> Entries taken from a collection
______________________________

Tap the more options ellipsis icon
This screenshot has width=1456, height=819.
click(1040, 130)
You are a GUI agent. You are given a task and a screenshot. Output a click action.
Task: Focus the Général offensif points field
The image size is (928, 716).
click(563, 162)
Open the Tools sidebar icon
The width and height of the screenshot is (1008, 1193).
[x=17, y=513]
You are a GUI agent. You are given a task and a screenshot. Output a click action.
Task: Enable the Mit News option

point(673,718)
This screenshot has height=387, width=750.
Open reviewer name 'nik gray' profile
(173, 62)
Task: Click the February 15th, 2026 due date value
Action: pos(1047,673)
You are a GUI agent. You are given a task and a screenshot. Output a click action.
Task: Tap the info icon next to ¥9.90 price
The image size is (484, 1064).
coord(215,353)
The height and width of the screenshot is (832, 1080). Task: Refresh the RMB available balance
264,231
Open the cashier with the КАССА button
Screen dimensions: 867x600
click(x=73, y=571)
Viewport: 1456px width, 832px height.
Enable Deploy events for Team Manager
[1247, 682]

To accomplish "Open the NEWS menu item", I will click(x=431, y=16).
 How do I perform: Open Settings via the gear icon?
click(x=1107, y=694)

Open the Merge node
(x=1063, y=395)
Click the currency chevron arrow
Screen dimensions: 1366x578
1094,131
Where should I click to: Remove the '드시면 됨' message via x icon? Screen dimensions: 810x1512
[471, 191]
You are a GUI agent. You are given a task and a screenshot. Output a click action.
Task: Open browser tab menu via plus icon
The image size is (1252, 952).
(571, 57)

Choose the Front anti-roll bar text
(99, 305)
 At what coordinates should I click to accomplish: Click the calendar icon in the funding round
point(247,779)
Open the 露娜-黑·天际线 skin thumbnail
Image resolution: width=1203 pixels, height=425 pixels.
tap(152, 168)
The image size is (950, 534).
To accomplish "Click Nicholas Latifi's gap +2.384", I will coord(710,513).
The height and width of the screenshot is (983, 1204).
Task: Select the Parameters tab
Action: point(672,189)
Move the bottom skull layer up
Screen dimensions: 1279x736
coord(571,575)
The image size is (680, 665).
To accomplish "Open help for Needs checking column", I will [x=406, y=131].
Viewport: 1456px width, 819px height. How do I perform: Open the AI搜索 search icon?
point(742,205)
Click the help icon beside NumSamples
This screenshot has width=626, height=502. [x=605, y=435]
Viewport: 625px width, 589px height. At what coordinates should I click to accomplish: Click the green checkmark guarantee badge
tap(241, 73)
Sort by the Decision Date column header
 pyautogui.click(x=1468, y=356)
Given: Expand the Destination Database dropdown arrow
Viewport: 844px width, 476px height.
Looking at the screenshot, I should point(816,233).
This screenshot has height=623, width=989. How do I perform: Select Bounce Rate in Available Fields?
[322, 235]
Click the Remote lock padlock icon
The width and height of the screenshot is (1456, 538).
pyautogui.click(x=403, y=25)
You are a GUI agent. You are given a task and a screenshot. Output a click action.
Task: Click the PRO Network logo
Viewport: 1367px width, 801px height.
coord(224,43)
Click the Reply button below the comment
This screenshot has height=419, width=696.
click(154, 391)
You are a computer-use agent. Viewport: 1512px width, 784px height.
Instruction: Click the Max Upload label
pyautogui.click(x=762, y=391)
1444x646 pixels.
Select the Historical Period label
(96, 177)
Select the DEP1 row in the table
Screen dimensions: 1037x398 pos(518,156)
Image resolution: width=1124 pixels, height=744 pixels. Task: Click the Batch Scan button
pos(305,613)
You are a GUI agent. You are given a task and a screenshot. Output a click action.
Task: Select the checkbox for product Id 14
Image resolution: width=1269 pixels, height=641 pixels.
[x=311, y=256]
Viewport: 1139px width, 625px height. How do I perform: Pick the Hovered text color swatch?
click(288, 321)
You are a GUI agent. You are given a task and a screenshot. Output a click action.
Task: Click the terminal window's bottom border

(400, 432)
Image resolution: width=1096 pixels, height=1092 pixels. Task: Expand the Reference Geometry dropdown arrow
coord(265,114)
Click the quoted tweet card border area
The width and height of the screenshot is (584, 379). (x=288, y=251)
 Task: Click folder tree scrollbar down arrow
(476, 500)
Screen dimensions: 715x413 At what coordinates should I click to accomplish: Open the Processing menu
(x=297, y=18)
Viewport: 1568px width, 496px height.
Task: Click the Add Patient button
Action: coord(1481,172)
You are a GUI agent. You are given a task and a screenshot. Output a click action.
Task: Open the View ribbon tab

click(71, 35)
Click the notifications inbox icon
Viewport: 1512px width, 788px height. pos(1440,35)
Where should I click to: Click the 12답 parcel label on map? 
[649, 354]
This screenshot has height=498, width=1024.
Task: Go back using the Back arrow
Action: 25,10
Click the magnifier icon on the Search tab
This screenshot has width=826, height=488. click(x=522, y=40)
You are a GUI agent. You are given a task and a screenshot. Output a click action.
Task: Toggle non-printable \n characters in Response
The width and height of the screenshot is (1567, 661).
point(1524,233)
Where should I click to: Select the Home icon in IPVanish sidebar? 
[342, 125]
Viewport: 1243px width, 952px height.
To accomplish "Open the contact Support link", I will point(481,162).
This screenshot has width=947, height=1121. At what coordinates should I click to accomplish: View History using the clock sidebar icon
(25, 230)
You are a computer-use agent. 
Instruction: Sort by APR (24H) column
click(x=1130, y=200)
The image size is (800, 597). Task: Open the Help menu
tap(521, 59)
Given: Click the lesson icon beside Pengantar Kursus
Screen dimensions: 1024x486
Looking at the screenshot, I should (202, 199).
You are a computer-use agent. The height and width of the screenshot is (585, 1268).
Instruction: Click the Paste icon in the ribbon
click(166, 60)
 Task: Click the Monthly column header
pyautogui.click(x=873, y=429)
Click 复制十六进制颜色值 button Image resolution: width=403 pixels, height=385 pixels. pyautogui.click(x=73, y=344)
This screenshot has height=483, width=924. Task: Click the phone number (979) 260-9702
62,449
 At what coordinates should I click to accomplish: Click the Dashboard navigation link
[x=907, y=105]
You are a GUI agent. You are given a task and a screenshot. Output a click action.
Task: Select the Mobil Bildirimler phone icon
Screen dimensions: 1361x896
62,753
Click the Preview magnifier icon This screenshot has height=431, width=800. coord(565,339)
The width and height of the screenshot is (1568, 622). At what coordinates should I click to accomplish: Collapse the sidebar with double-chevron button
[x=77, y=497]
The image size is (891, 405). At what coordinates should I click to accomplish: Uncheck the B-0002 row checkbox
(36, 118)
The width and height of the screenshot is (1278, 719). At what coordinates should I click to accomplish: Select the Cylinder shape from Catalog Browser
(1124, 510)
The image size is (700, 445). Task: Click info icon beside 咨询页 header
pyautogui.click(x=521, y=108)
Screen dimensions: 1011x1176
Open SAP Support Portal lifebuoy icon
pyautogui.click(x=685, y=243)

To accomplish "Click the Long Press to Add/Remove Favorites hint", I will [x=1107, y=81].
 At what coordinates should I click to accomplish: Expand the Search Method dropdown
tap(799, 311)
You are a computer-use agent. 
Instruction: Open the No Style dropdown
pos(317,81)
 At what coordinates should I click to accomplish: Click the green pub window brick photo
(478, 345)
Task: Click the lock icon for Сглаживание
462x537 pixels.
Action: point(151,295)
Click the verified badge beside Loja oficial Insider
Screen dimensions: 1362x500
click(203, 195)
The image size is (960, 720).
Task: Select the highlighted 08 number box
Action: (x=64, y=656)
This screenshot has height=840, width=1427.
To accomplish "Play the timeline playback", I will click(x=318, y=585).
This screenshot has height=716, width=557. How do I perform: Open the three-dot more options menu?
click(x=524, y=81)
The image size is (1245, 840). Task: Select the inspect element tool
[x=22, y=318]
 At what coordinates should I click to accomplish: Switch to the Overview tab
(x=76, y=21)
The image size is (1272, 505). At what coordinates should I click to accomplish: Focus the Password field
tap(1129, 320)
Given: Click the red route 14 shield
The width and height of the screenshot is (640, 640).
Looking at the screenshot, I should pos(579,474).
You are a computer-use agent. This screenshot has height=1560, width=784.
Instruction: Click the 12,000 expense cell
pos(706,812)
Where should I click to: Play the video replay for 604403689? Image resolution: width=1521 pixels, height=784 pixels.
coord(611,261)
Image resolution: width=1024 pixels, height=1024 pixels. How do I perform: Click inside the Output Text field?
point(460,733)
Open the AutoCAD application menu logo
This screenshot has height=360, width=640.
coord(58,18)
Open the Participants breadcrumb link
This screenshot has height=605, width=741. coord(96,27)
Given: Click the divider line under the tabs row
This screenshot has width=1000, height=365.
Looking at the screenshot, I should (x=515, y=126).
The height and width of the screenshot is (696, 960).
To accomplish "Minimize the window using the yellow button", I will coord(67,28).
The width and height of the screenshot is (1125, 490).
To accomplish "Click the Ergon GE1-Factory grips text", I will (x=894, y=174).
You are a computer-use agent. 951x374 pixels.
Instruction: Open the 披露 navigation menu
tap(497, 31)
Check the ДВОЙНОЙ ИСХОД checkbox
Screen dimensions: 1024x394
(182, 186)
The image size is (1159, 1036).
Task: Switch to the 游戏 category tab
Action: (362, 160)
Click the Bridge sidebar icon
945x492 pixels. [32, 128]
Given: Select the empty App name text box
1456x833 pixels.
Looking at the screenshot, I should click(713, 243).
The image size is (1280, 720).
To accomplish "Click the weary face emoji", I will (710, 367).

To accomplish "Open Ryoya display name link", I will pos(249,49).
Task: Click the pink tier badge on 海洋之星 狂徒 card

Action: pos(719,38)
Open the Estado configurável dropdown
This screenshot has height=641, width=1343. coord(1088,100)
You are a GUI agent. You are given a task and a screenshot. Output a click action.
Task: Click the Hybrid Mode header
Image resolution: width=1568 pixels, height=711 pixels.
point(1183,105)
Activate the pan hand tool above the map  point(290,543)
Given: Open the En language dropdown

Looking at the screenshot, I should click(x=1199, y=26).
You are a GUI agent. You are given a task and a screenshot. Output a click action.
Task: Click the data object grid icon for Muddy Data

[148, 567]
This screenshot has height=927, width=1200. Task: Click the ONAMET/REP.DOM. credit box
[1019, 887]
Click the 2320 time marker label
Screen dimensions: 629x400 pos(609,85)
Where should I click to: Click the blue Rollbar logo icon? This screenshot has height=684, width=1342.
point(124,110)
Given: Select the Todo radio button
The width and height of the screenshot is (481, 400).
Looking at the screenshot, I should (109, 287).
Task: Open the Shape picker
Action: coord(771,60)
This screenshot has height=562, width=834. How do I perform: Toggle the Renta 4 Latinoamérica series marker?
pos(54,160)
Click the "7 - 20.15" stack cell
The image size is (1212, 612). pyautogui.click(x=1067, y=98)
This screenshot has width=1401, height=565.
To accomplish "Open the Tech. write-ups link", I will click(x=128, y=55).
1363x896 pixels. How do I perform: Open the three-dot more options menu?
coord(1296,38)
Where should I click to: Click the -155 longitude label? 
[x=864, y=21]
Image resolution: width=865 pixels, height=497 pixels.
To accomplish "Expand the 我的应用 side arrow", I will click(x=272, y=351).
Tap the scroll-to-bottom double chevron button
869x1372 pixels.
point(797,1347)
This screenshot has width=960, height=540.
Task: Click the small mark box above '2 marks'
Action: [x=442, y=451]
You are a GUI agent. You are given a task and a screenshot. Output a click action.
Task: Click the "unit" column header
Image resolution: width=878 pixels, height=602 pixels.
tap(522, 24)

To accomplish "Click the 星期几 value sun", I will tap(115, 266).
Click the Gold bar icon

______________________________

> WORK INSTRUCTION
Above are records; repeat only the lines starting at the line with "Click the help icon beside NumSamples" and ending at the line with "Click the Remote lock padlock icon", exactly as they appear, both included.

> RESULT OF THIS TASK
Click the help icon beside NumSamples
This screenshot has width=626, height=502. [x=605, y=435]
Viewport: 625px width, 589px height. At what coordinates should I click to accomplish: Click the green checkmark guarantee badge
tap(241, 73)
Sort by the Decision Date column header
 pyautogui.click(x=1468, y=356)
Given: Expand the Destination Database dropdown arrow
Viewport: 844px width, 476px height.
Looking at the screenshot, I should point(816,233).
This screenshot has height=623, width=989. How do I perform: Select Bounce Rate in Available Fields?
[322, 235]
Click the Remote lock padlock icon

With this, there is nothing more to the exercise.